Road trip! A local one, anyway…Marcus Retail Division president Stephanie Dell ‘Olio and Pati Violick, Director of Marketing, recently took in the exhibition Homefront & Battlefield – Quilts & Contest in the Civil War. Photography of the quilts was not allowed, but these quilt images and details were graciously shared with us by Diane Fagan Affleck, Consulting Curator of the exhibit.
The exhibit runs through August 24, 2014. Details

Botanical Album Quilt, 1859
Made by Esther Matthews (1776–1866)
for Addison Blair Martz (1834–63)
Virginia
Cotton; pieced, appliquéd, quilted
The rhetoric of secession created conflicts for
Southerners whose loyalties were torn between state
and country. Esther Mathews placed 23 flowers native
to her Virginia home around a “Tree of Liberty” with
30 apples. (There were 30 states between 1848 and
1851.) Did Esther make the quilt to express her loyalties
during the crisis of 1850? Did she give it to her grandson
Addison to remind him of those sentiments?
Addison enlisted in the Confederate army. He died of
wounds received at the battle of Chancellorsville.

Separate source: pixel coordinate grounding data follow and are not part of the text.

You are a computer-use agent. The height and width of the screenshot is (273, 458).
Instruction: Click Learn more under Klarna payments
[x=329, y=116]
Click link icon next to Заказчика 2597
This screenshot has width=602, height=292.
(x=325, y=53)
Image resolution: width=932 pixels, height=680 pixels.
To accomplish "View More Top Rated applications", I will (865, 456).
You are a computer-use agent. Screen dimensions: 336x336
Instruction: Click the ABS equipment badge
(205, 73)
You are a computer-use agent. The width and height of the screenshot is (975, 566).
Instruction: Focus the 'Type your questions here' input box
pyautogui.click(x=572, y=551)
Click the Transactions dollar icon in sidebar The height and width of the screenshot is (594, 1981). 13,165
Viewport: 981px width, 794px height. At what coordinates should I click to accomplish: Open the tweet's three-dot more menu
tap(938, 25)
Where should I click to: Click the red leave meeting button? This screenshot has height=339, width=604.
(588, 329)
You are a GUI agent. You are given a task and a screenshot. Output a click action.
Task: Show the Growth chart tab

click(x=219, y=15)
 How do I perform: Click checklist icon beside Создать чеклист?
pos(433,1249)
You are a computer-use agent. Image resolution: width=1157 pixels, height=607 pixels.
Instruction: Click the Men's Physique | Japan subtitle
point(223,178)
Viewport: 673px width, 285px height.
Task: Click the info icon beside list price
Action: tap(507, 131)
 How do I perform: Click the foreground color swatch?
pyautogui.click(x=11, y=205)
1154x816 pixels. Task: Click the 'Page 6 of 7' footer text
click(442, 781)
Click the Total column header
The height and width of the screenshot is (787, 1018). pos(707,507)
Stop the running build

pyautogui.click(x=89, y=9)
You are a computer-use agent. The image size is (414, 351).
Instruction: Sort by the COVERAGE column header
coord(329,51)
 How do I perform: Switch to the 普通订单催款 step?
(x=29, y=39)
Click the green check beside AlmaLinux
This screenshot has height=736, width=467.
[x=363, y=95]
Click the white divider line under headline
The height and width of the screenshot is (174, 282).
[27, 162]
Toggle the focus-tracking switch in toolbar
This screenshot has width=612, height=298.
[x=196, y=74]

Virginia Quilt Museum, Harrisonburg, VA, 2006.001.001

Pictorial Quilt, 1861–65
Attributed to Emily L. Wiley Munroe
Lynnfield, Massachusetts
Wool and cotton; pieced, appliquéd, embroidered Emily Munroe watched four of her six brothers enlist in the Union army: Daniel and Joseph together in the infantry, then Charles and 16-year-old Zachary in a cavalry unit. Many women like Emily who sent loved ones to war suspected that their suffering was one more emotion that knew no sectional boundaries, but was a bond common to North and South. In the end, unlike so many others, Emily could rejoice. All four of her brothers came home.